Jewellery drabble:
I grew up in a town where huge, gold earrings and a ring on every finger was the fashion and still is today. I made this look my own, until it no longer suited me. Eventually, I replaced gold hoops and ruby rings with dangling silver earrings and a platinum and sapphire ring. The ring is antique I bought for myself when I graduated from high school. I wore it everyday, until it became too small for my finger. I currently wear no rings and one of three pairs of delicate, marcasite earrings, each pair a thoughtful gift of love.
Thanks, Ouise! I do have the abridged version of that (and have poked around in the unabridged) and it's useful.
As I'm looking, it turns out that I know more about British myth and folklore than I thought I did, but there are some vasty pools of ignorance.
Cereal for drabble
The seashells that were your necklace lie on your chest in a row, even though the sinew thong rotted long since. You were buried 2000 miles from a coastline – did you migrate here, come to this desert to die? Or did you trade for the shells, offering the finest squash and beans for something you couldn’t eat? Perhaps your husband gave you the necklace. Perhaps it marked your status. What did it mean, this seashell necklace?
I may not know your life, gone these 2000 years, but I touch my own necklace of turquoise and coral, & I know you.
Raq, that's beautiful.
Is the repetition of "long since" accidental, in the first sentence?
What repetition of "long since?"
Psst everyone, Cindy's craxy!
Um, no.
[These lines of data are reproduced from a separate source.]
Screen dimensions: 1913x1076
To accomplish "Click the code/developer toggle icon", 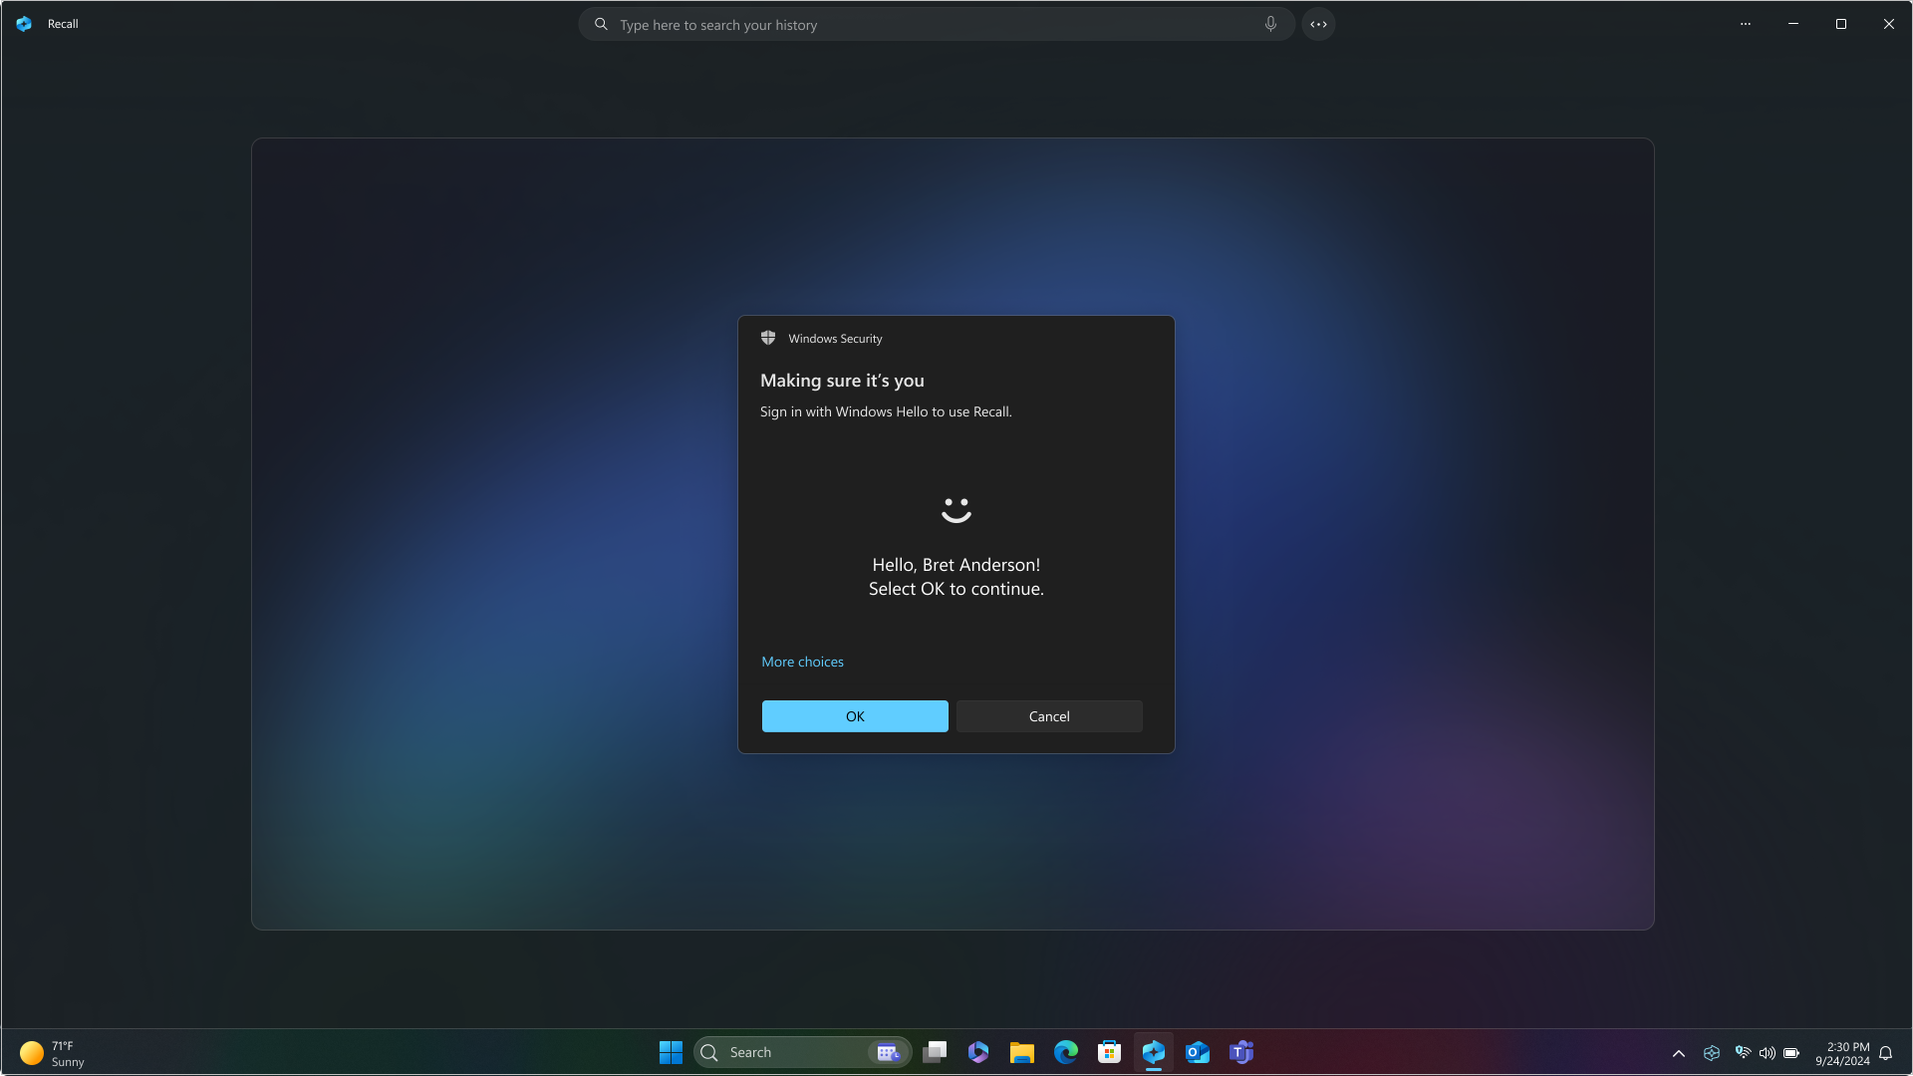I will [1318, 24].
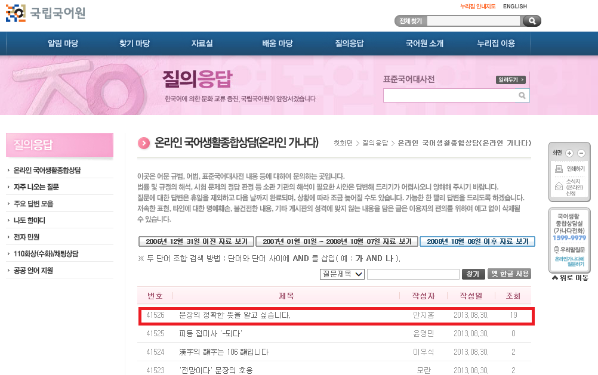Click the ENGLISH link

(514, 7)
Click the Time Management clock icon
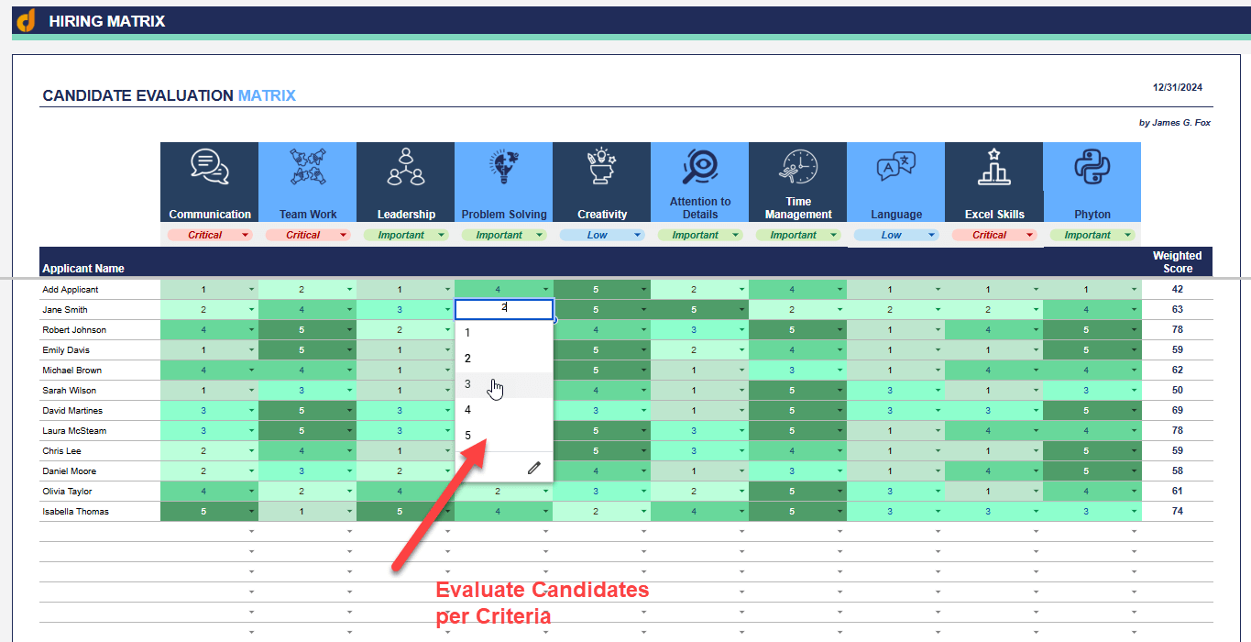This screenshot has width=1251, height=642. coord(798,166)
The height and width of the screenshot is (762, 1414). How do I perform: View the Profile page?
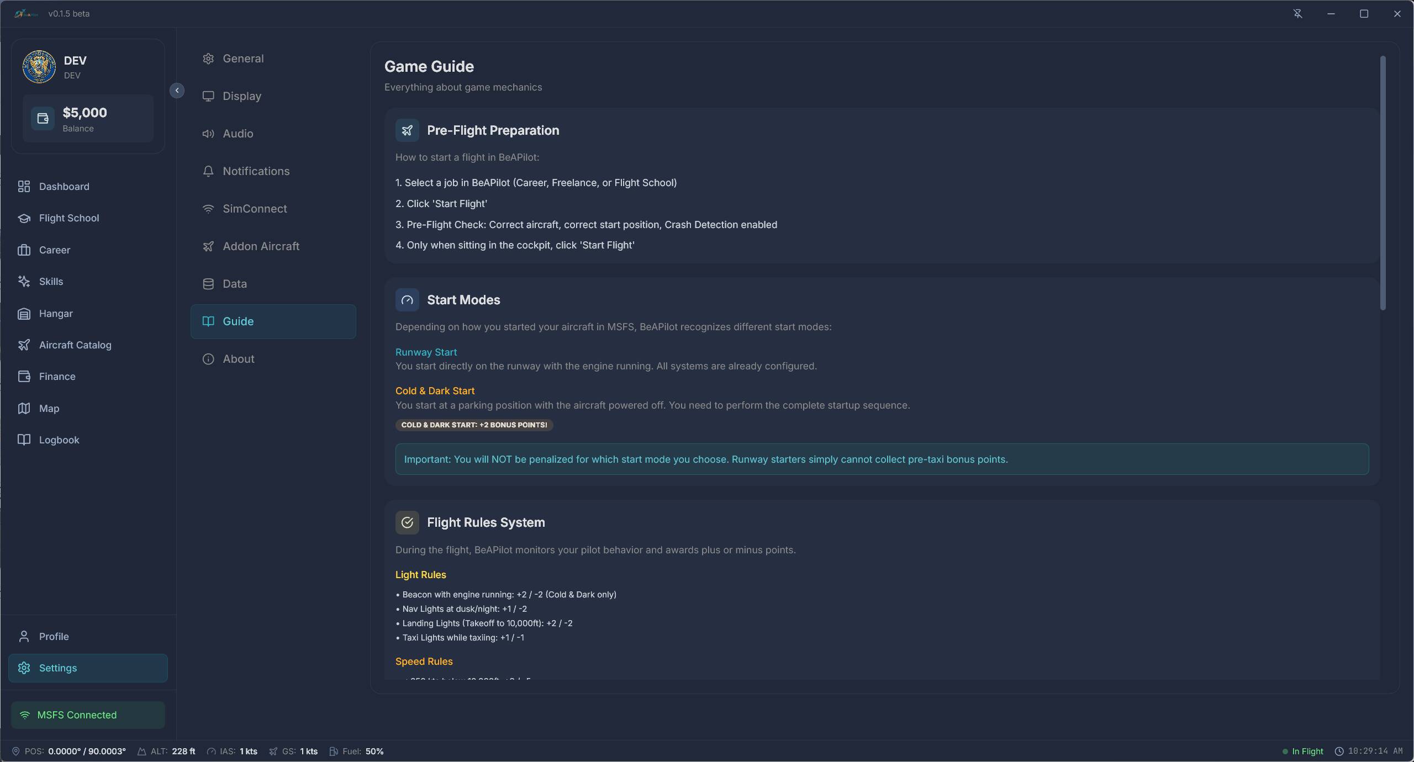click(54, 637)
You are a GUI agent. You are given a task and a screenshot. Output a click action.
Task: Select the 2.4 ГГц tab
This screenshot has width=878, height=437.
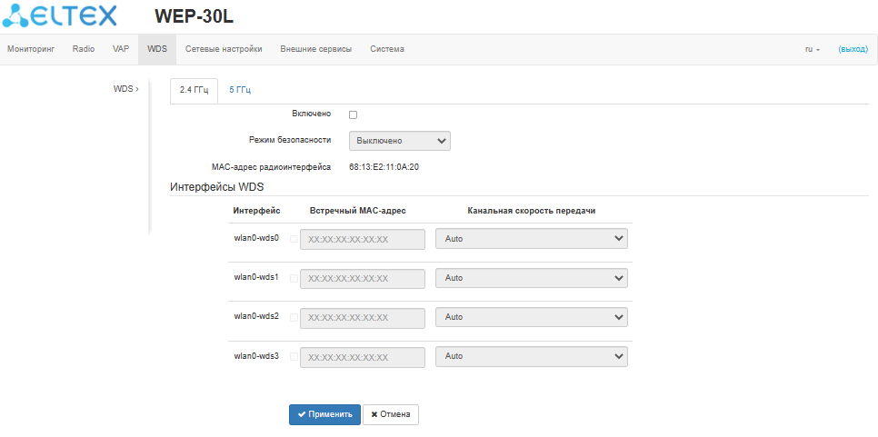click(194, 90)

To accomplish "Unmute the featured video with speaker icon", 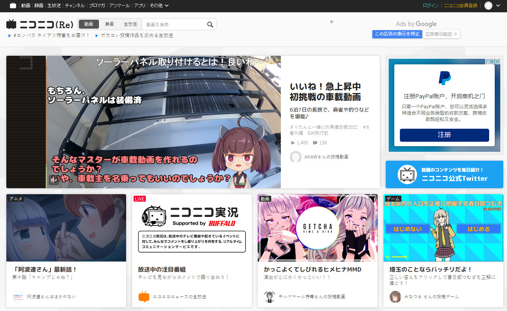I will click(x=53, y=180).
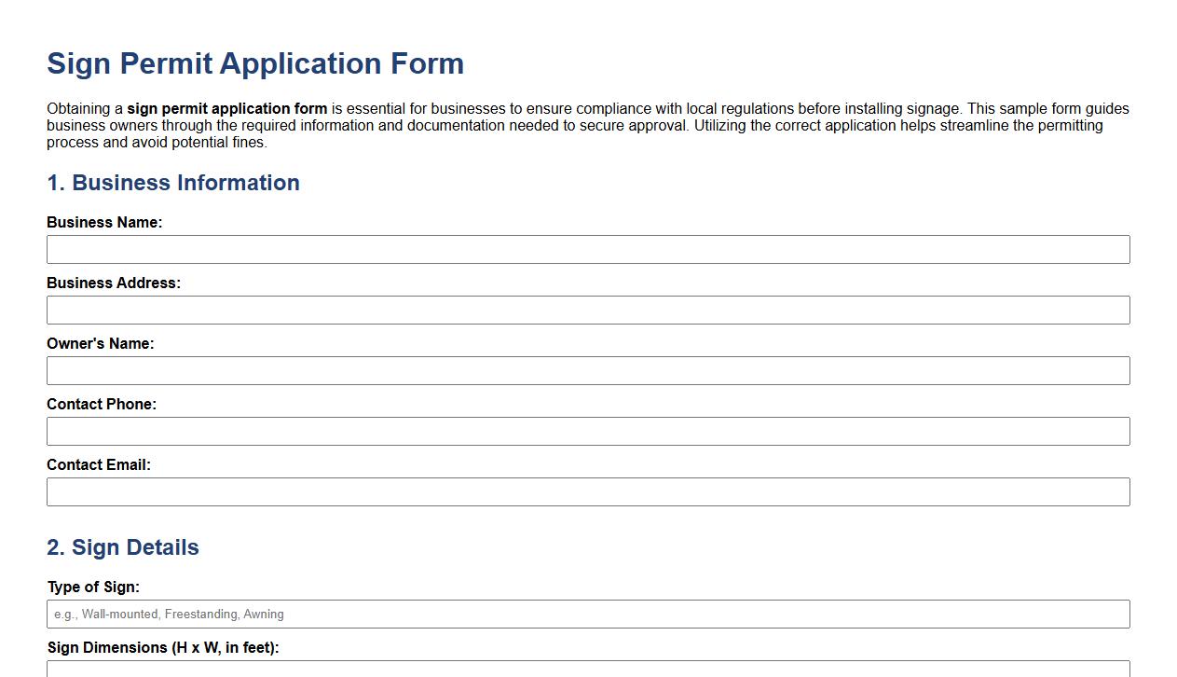Click the Business Information section heading

tap(172, 183)
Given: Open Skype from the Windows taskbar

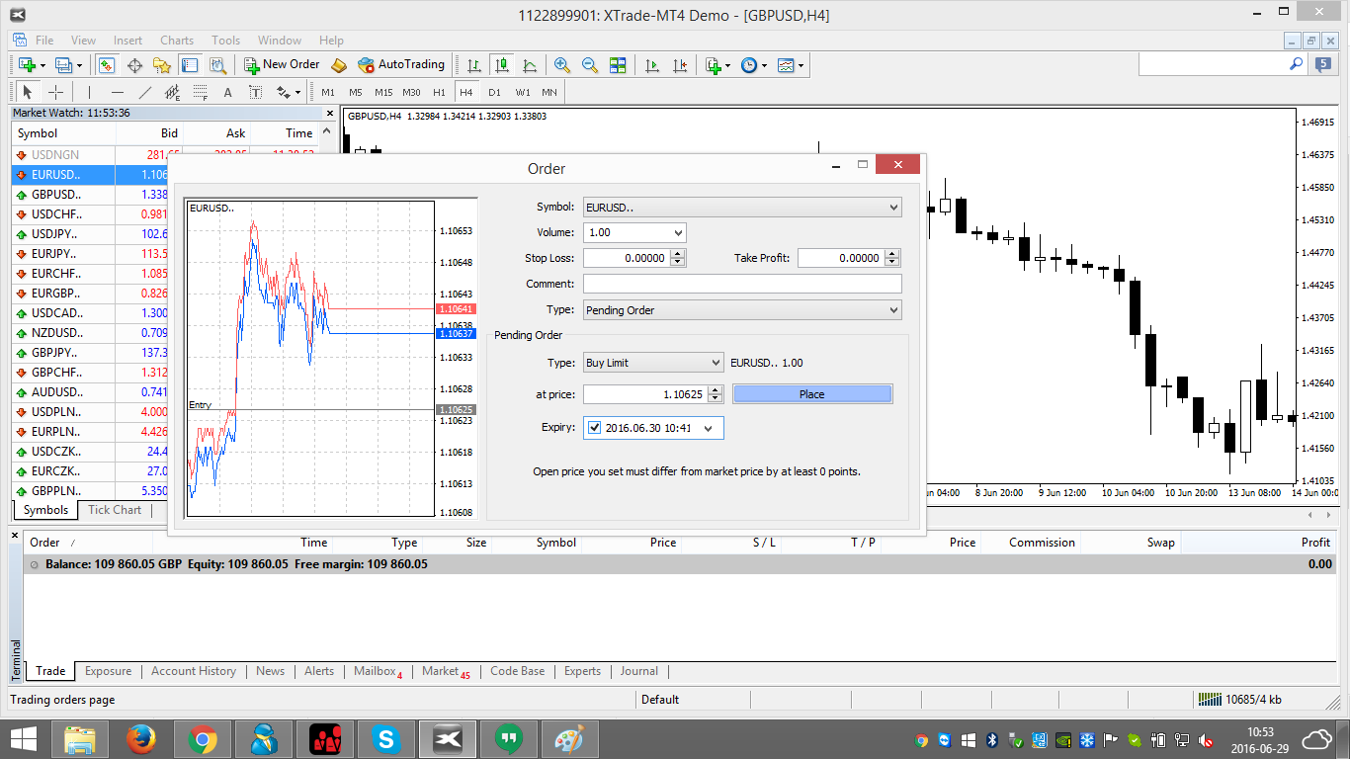Looking at the screenshot, I should tap(385, 738).
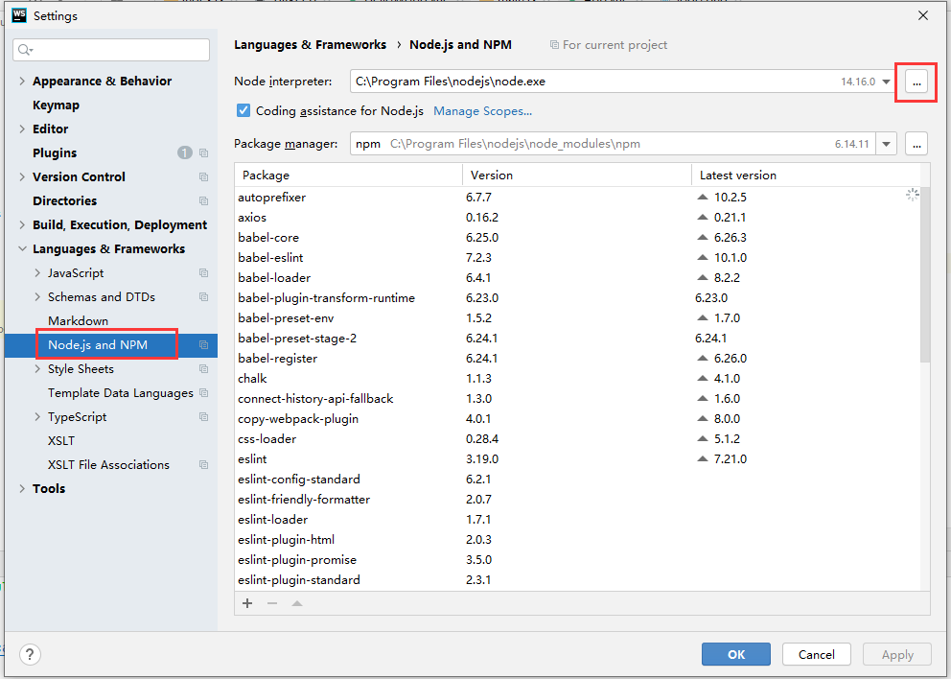
Task: Open the npm package manager dropdown
Action: [x=885, y=143]
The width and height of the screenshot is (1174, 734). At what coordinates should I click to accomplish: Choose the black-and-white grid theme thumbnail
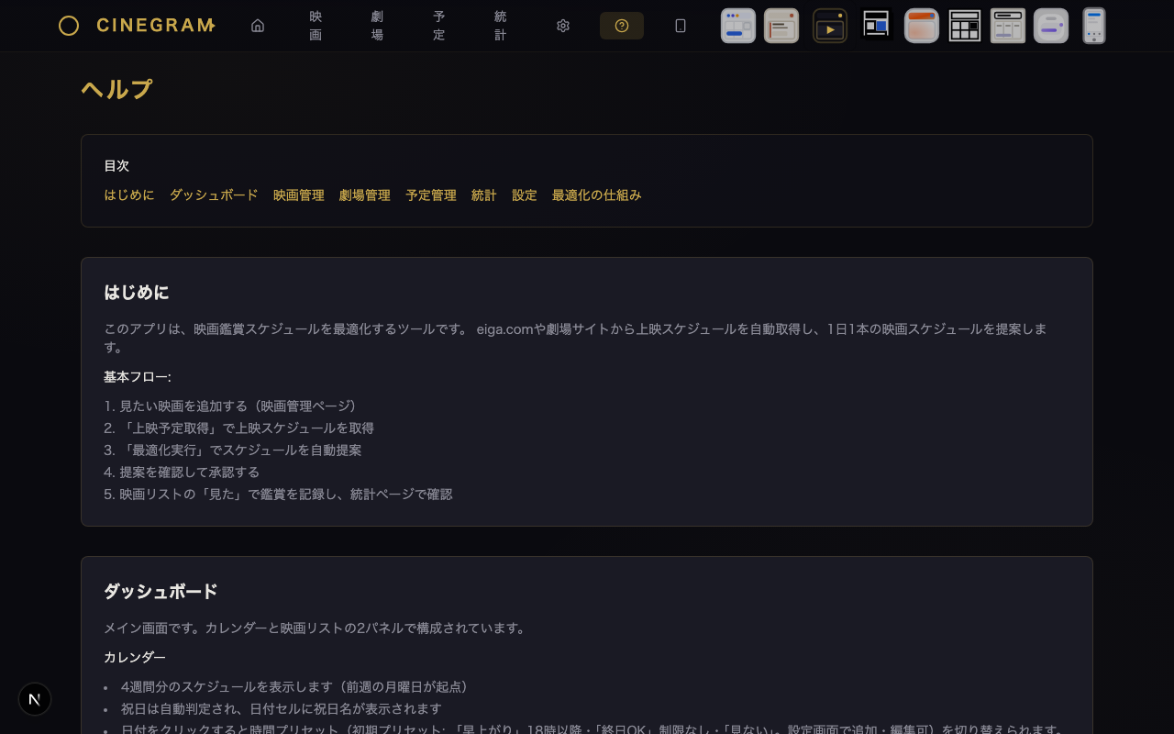[x=965, y=26]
Last-minute edits in the posting box. Thanks.
Like one more iota of craxy would be obvious on me.
Raq, try Kathryn Briggs for facts on myths, and maybe Bruno Bettleheim for psychological underpinnings of myths.
Um. Jack Zipes, too.
You know, apart from the Golden Bough, I honestly don't remember where and how I learned what I know about the mythology for that half of my family history? I mean, I read the GB as a teenager, but the stories, jack in the Green, all that, it was just always there. So, probably heard rather than read.
Erin, not entirely off-topic, but Laura Anne Gilman has, like 500 books, and enthusiastic about sending them to you. I'll be send her your info.
You should have my(admittedly less impressive) box by Friday or so, babe.
Laura Anne Gilman is sending MY classroom books?!
Wow. Like, whoa!
Thanks a squirmy bundle o' book-loost much, Deb!